Work instruction: Where a picture appears, leave it out, and print the rest of the records as they are.

........

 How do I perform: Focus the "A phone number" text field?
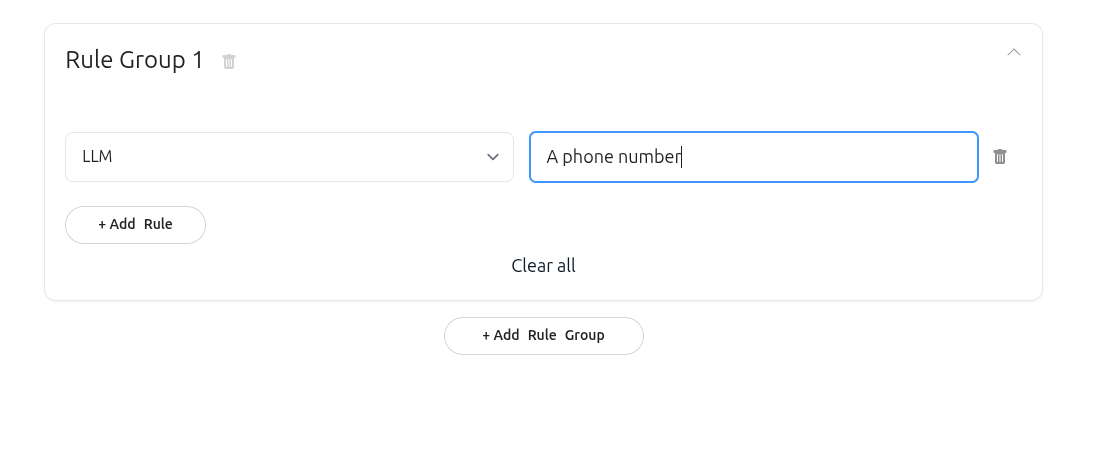click(753, 157)
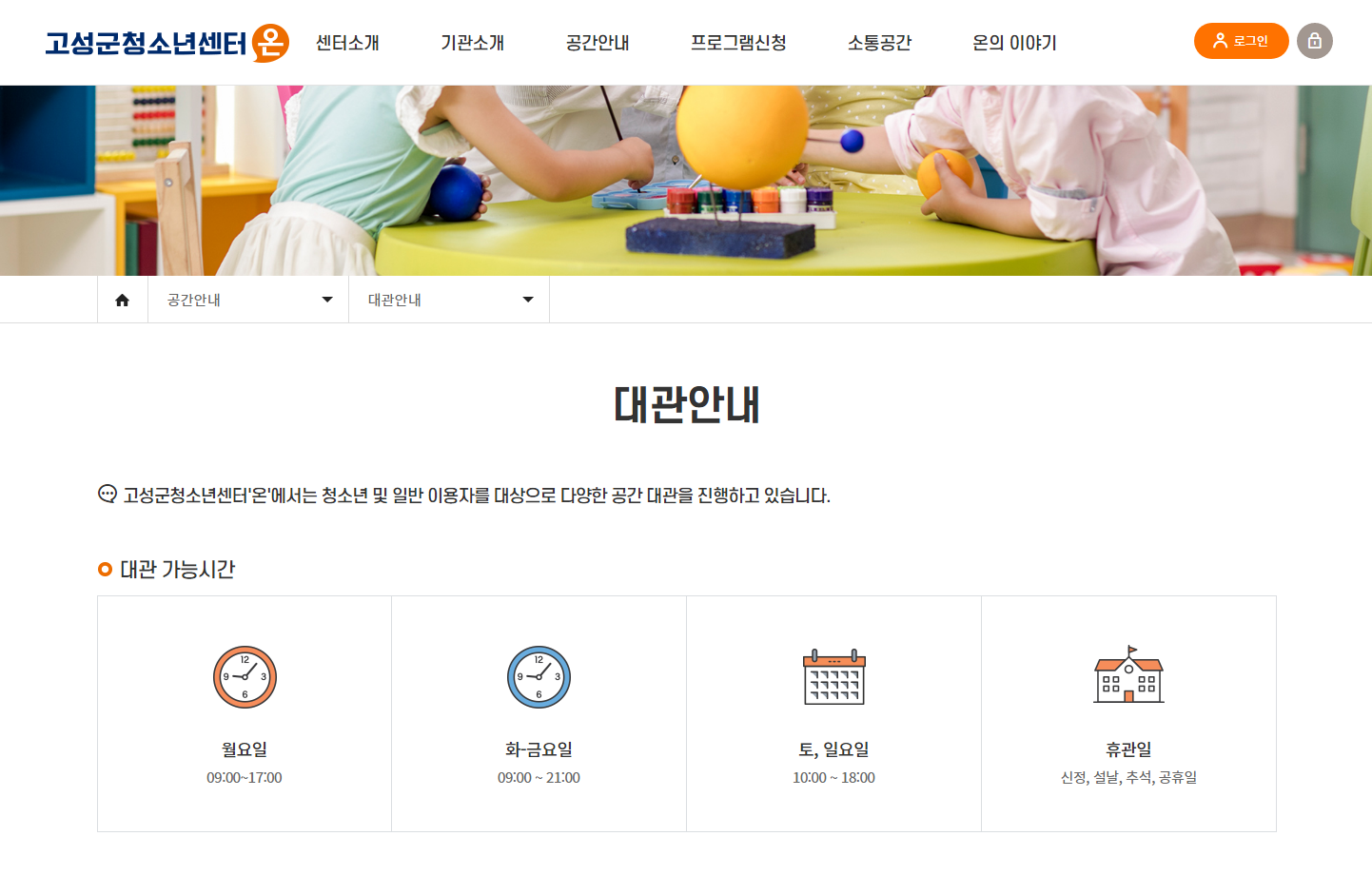This screenshot has height=875, width=1372.
Task: Go to 고성군청소년센터 logo homepage link
Action: (167, 43)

........

Response below:
 How do I perform: Focus the "A phone number" text field?
click(753, 157)
This screenshot has height=875, width=1372.
Task: Go to 고성군청소년센터 logo homepage link
Action: (167, 43)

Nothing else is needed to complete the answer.